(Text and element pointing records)
++++++++++
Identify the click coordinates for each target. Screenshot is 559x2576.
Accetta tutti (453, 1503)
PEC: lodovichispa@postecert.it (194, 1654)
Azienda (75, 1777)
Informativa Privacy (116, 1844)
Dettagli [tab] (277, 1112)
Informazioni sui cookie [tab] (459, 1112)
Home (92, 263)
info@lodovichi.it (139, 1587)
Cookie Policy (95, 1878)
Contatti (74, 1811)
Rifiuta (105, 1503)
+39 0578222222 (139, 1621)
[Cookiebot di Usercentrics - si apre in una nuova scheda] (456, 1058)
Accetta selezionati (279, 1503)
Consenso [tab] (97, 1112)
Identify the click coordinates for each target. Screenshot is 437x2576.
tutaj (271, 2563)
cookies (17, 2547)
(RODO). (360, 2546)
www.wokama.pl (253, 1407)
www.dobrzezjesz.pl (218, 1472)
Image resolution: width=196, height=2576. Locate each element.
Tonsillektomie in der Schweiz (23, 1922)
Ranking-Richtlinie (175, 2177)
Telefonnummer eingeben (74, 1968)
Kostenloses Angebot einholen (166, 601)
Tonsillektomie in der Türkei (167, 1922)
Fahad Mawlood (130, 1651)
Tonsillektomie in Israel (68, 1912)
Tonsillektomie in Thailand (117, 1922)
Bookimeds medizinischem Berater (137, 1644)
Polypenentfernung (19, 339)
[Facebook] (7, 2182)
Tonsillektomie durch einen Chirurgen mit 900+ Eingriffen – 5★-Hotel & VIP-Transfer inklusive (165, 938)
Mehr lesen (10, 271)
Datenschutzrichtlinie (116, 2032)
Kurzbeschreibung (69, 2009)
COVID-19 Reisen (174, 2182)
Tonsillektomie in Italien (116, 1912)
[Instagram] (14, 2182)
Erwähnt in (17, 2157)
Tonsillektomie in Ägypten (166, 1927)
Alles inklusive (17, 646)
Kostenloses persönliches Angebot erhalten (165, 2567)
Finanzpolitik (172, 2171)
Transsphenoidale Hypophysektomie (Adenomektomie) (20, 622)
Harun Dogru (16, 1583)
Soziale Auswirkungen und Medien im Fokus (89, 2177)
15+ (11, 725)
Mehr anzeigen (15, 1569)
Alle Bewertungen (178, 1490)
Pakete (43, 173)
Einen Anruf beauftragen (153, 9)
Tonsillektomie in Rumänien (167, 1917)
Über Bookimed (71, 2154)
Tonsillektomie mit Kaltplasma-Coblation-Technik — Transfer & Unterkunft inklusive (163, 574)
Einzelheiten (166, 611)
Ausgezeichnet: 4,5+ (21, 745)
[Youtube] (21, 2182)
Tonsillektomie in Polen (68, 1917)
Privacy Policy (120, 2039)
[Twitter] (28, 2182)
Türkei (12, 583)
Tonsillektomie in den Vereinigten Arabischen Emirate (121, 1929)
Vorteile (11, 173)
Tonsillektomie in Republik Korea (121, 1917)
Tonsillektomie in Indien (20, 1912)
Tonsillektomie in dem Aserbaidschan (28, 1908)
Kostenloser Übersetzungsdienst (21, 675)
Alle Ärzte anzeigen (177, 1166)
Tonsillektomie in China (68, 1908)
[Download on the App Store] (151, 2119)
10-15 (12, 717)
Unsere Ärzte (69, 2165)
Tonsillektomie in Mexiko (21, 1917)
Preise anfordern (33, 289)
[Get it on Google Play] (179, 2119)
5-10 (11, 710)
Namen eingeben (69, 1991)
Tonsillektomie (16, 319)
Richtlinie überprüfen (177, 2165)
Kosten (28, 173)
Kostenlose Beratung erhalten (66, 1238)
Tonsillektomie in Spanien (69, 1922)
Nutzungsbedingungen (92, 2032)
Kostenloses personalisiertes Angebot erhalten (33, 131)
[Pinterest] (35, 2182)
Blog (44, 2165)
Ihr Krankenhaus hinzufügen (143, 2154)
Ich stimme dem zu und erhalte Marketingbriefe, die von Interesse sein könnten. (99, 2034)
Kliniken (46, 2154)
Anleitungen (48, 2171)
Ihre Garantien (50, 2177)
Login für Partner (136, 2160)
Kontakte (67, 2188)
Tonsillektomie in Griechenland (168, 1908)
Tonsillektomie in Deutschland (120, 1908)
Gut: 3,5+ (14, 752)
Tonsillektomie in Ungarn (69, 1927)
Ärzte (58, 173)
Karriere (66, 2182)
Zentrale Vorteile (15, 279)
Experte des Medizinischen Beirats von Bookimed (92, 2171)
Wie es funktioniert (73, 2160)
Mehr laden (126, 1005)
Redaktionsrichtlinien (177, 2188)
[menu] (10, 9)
++++++++++
◆ What is needed
Return every line of the material above unchanged, from the first line to the last.

◆ Output for this task
Identify the click coordinates for each target. Screenshot is 559x2576.
Accetta tutti (453, 1503)
PEC: lodovichispa@postecert.it (194, 1654)
Azienda (75, 1777)
Informativa Privacy (116, 1844)
Dettagli [tab] (277, 1112)
Informazioni sui cookie [tab] (459, 1112)
Home (92, 263)
info@lodovichi.it (139, 1587)
Cookie Policy (95, 1878)
Contatti (74, 1811)
Rifiuta (105, 1503)
+39 0578222222 (139, 1621)
[Cookiebot di Usercentrics - si apre in una nuova scheda] (456, 1058)
Accetta selezionati (279, 1503)
Consenso [tab] (97, 1112)
Identify the click coordinates for each target. Screenshot is 437x2576.
tutaj (271, 2563)
cookies (17, 2547)
(RODO). (360, 2546)
www.wokama.pl (253, 1407)
www.dobrzezjesz.pl (218, 1472)
Image resolution: width=196, height=2576. Locate each element.
Tonsillektomie in der Schweiz (23, 1922)
Ranking-Richtlinie (175, 2177)
Telefonnummer eingeben (74, 1968)
Kostenloses Angebot einholen (166, 601)
Tonsillektomie in der Türkei (167, 1922)
Fahad Mawlood (130, 1651)
Tonsillektomie in Israel (68, 1912)
Tonsillektomie in Thailand (117, 1922)
Bookimeds medizinischem Berater (137, 1644)
Polypenentfernung (19, 339)
[Facebook] (7, 2182)
Tonsillektomie durch einen Chirurgen mit 900+ Eingriffen – 5★-Hotel & VIP-Transfer inklusive (165, 938)
Mehr lesen (10, 271)
Datenschutzrichtlinie (116, 2032)
Kurzbeschreibung (69, 2009)
COVID-19 Reisen (174, 2182)
Tonsillektomie in Italien (116, 1912)
[Instagram] (14, 2182)
Erwähnt in (17, 2157)
Tonsillektomie in Ägypten (166, 1927)
Alles inklusive (17, 646)
Kostenloses persönliches Angebot erhalten (165, 2567)
Finanzpolitik (172, 2171)
Transsphenoidale Hypophysektomie (Adenomektomie) (20, 622)
Harun Dogru (16, 1583)
Soziale Auswirkungen und Medien im Fokus (89, 2177)
15+ (11, 725)
Mehr anzeigen (15, 1569)
Alle Bewertungen (178, 1490)
Pakete (43, 173)
Einen Anruf beauftragen (153, 9)
Tonsillektomie in Rumänien (167, 1917)
Über Bookimed (71, 2154)
Tonsillektomie mit Kaltplasma-Coblation-Technik — Transfer & Unterkunft inklusive (163, 574)
Einzelheiten (166, 611)
Ausgezeichnet: 4,5+ (21, 745)
[Youtube] (21, 2182)
Tonsillektomie in Polen (68, 1917)
Privacy Policy (120, 2039)
[Twitter] (28, 2182)
Türkei (12, 583)
Tonsillektomie in den Vereinigten Arabischen Emirate (121, 1929)
Vorteile (11, 173)
Tonsillektomie in Republik Korea (121, 1917)
Tonsillektomie in Indien (20, 1912)
Tonsillektomie in dem Aserbaidschan (28, 1908)
Kostenloser Übersetzungsdienst (21, 675)
Alle Ärzte anzeigen (177, 1166)
Tonsillektomie in China (68, 1908)
[Download on the App Store] (151, 2119)
10-15 (12, 717)
Unsere Ärzte (69, 2165)
Tonsillektomie in Mexiko (21, 1917)
Preise anfordern (33, 289)
[Get it on Google Play] (179, 2119)
5-10 (11, 710)
Namen eingeben (69, 1991)
Tonsillektomie (16, 319)
Richtlinie überprüfen (177, 2165)
Kosten (28, 173)
Kostenlose Beratung erhalten (66, 1238)
Tonsillektomie in Spanien (69, 1922)
Nutzungsbedingungen (92, 2032)
Kostenloses personalisiertes Angebot erhalten (33, 131)
[Pinterest] (35, 2182)
Blog (44, 2165)
Ihr Krankenhaus hinzufügen (143, 2154)
Ich stimme dem zu und erhalte Marketingbriefe, die von Interesse sein könnten. (99, 2034)
Kliniken (46, 2154)
Anleitungen (48, 2171)
Ihre Garantien (50, 2177)
Login für Partner (136, 2160)
Kontakte (67, 2188)
Tonsillektomie in Griechenland (168, 1908)
Tonsillektomie in Deutschland (120, 1908)
Gut: 3,5+ (14, 752)
Tonsillektomie in Ungarn (69, 1927)
Ärzte (58, 173)
Karriere (66, 2182)
Zentrale Vorteile (15, 279)
Experte des Medizinischen Beirats von Bookimed (92, 2171)
Wie es funktioniert (73, 2160)
Mehr laden (126, 1005)
Redaktionsrichtlinien (177, 2188)
[menu] (10, 9)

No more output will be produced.